Some authors suggested that immediate replacement therapy in patients with a coagulopathy prevents progression of the hematoma, allowing for the improvement of neurological signs and symptoms without operation10,24). In contrast, Connolly et al.5) stated that coagulopathy-induced spinal bleeds are amendable to conservative treatment because the hematoma remains liquid for a longer time compared to that in cases with normal clotting, therefore enabling the spread of the hematoma into the spinal epidural space. Crabbe suggested that immobilization of the neck and administration of steroids may result in rapid improvement of neurological deficits in cervical SSEH6), and Fukui et al.9) reported that cervical/cervicothoracic localization favors spontaneous recovery after SSEH.
However, it is clear that intensive neurologic examination and follow-up imaging studies are necessary during conservative treatment. In our case, we chose neck immobilization and steroid administration, which was shown to have a rapid response and excellent outcome. Recovery or dramatic improvement of clinical symptoms without surgery is not common, although there are some reports1,3,5,11,24,26). We performed follow-up CT one day later and MRI seven days later. Although his neurological deficits had fully recovered after one day, we need a follow-up imaging study for precise care. MRI is the best diagnostic modality11), but it requires a longer study time and has a high cost compared to CT. CT is also a good follow-up modality1), so we performed a follow-up CT after one day.
There has been much speculation on the cause of spontaneous resolution of neurological signs and symptoms after SSEH. Among the various theories, the widely known "spreading theory" which suggests spread of the hematoma within the spinal canal along the spinal epidural space, is a plausible explanation for spontaneous recovery11,12). Groen suggested that spread of a hematoma remains possible until blood clotting is complete and that delayed clot formation (due to anticoagulants or coagulopathies) may promote spreading of the hematoma2,11).
In our case, the neurological deficits had fully recovered at 24 hours; by the seventh day, follow-up MRI showed complete resolution of the epidural hematoma. Wagner et al. reported a case of aspirin-related SSEH that had completely resolved on day 3 as seen on MRI. These rapid recoveries are meaningful considering that other reports have noted recovery times of six days to two months2,11). Although there have been only two cases of rapid resolutions, they may be explained by Groen's description2,11).
CONCLUSION
The use of aspirin in Korea continues to become more widespread with the increase in the elderly population22). Although we could not find clinical data regarding the use of low-dose aspirin in Korea, it is believed to be widely used.
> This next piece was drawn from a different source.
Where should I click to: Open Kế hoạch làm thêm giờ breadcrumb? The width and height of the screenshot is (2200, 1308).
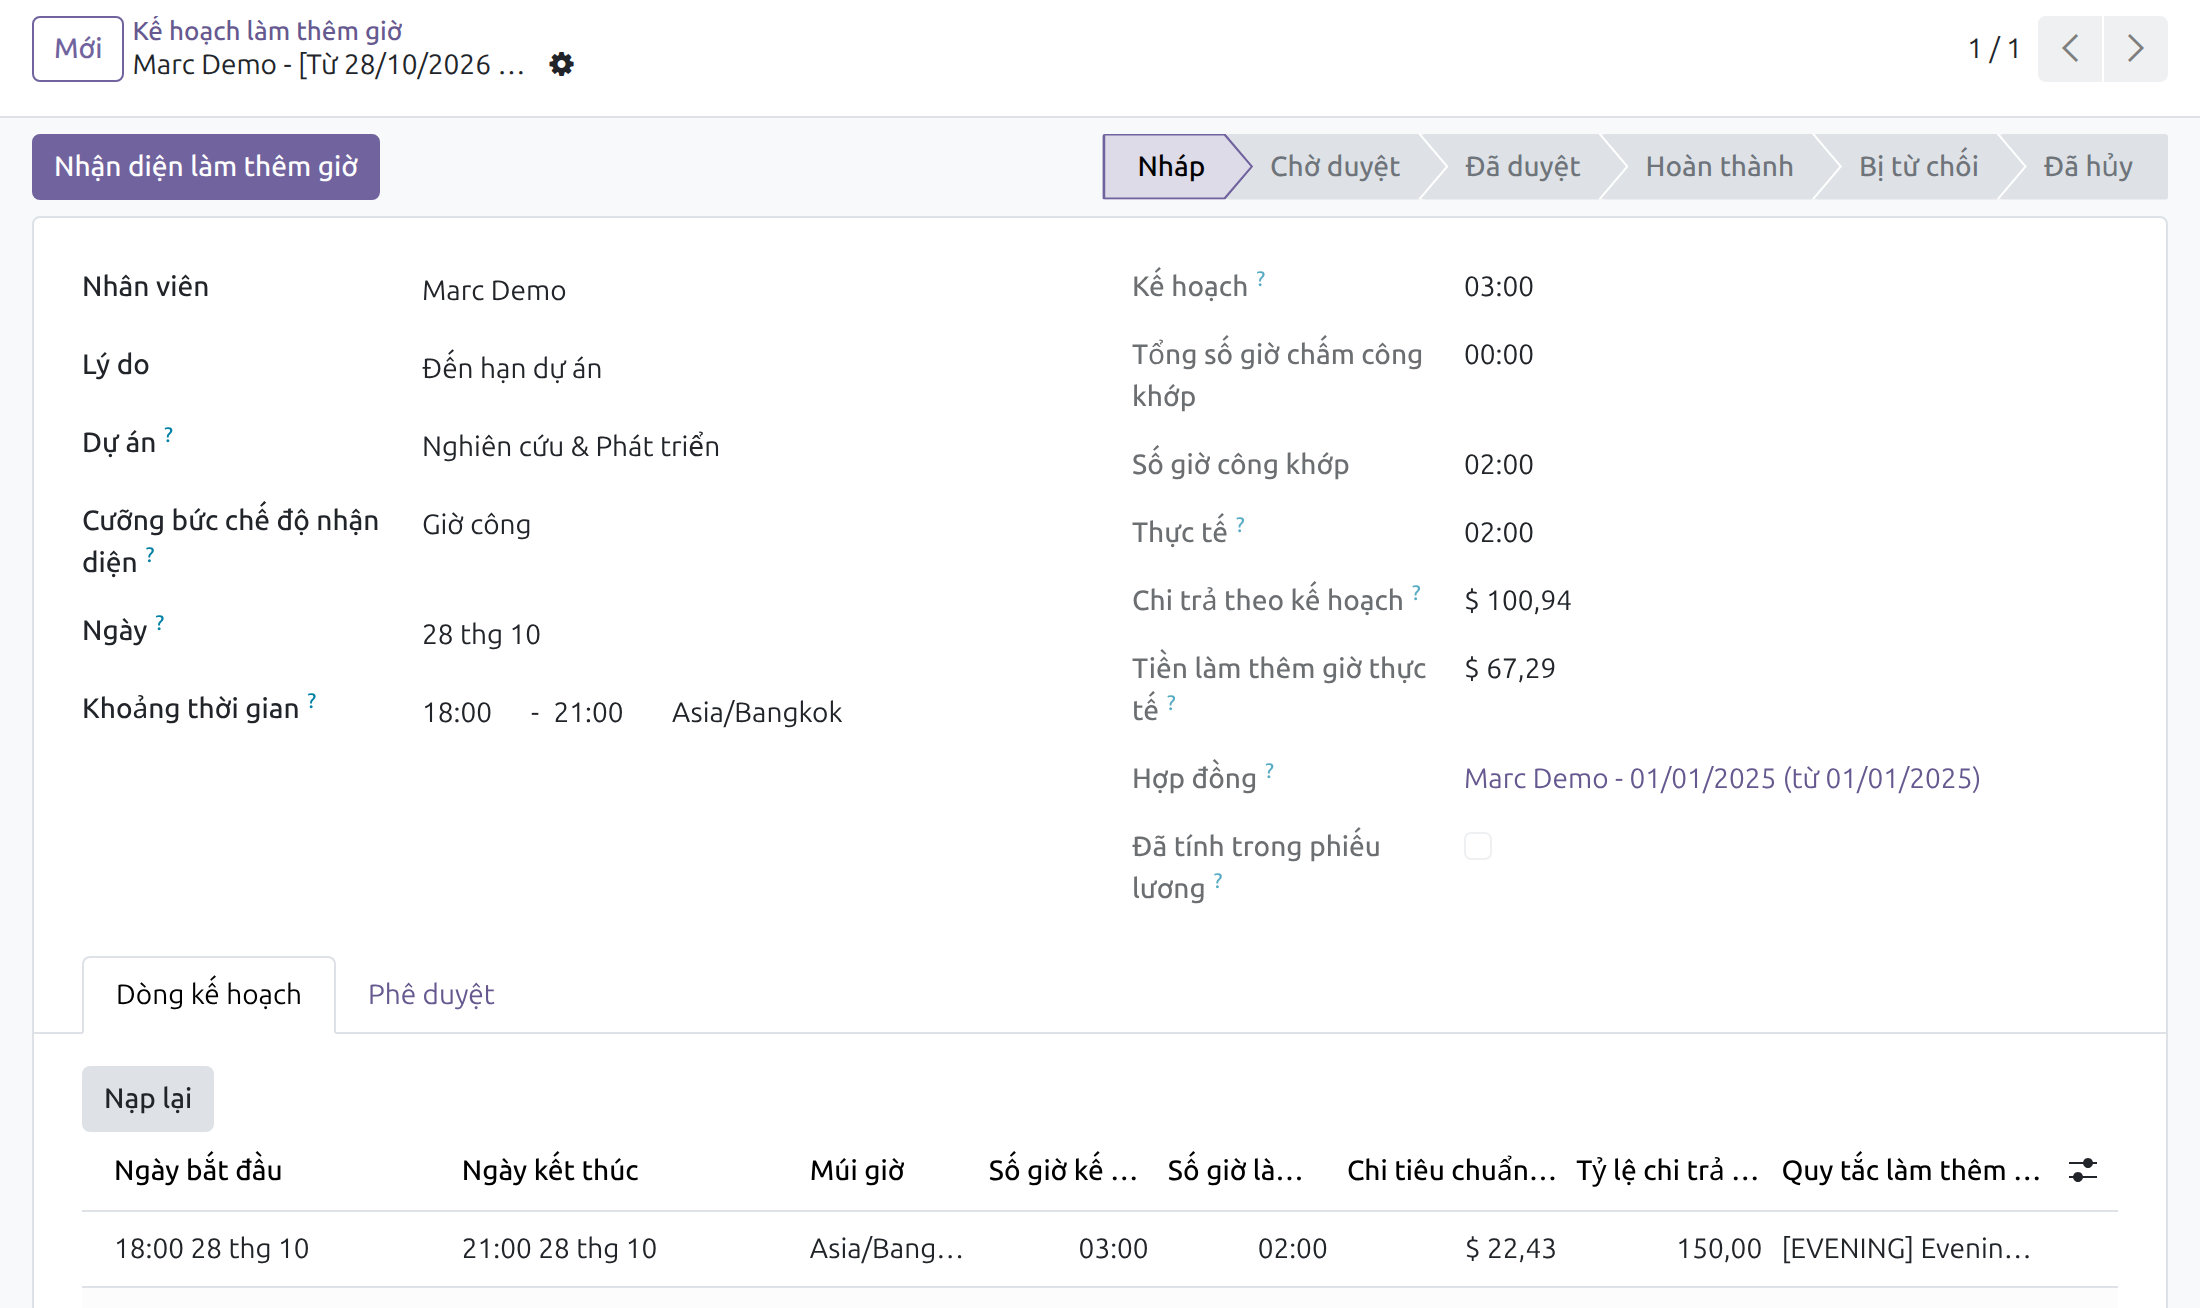(x=267, y=31)
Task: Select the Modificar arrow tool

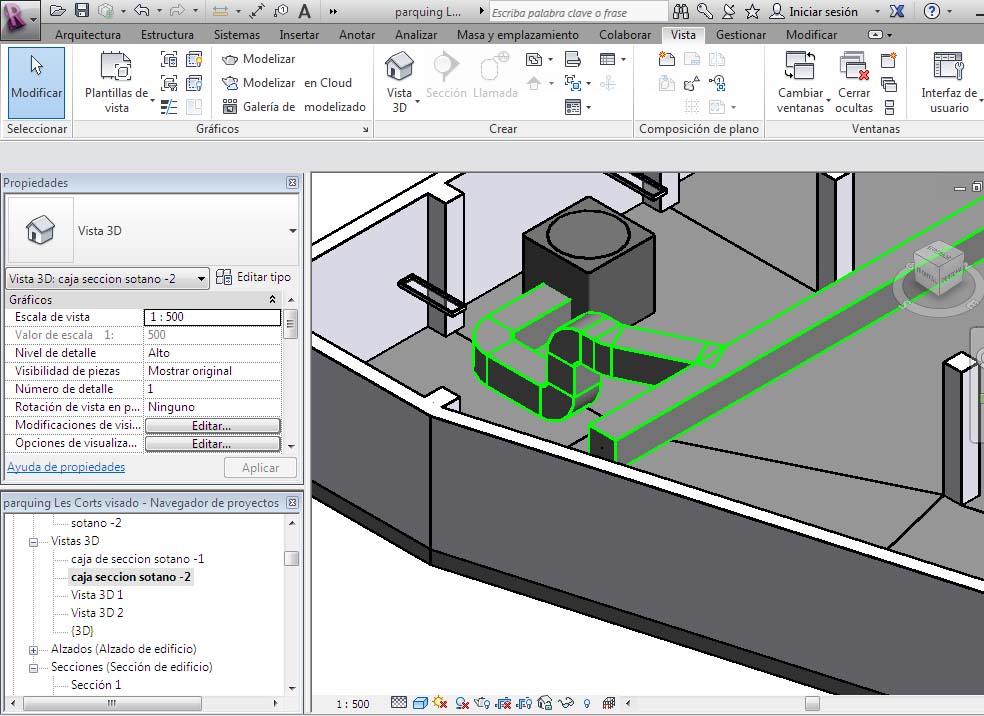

Our case indicates that low-dose aspirin can induce SSEH and physicians should be aware of this rare but serious complication. Also, conservative treatment involving close observation and repeated imaging studies may be considered in those with neurological improvements or mild deficits.
To our knowledge, this is the first Korean case of SSEH related with low-dose aspirin that was successfully treated without surgical treatment.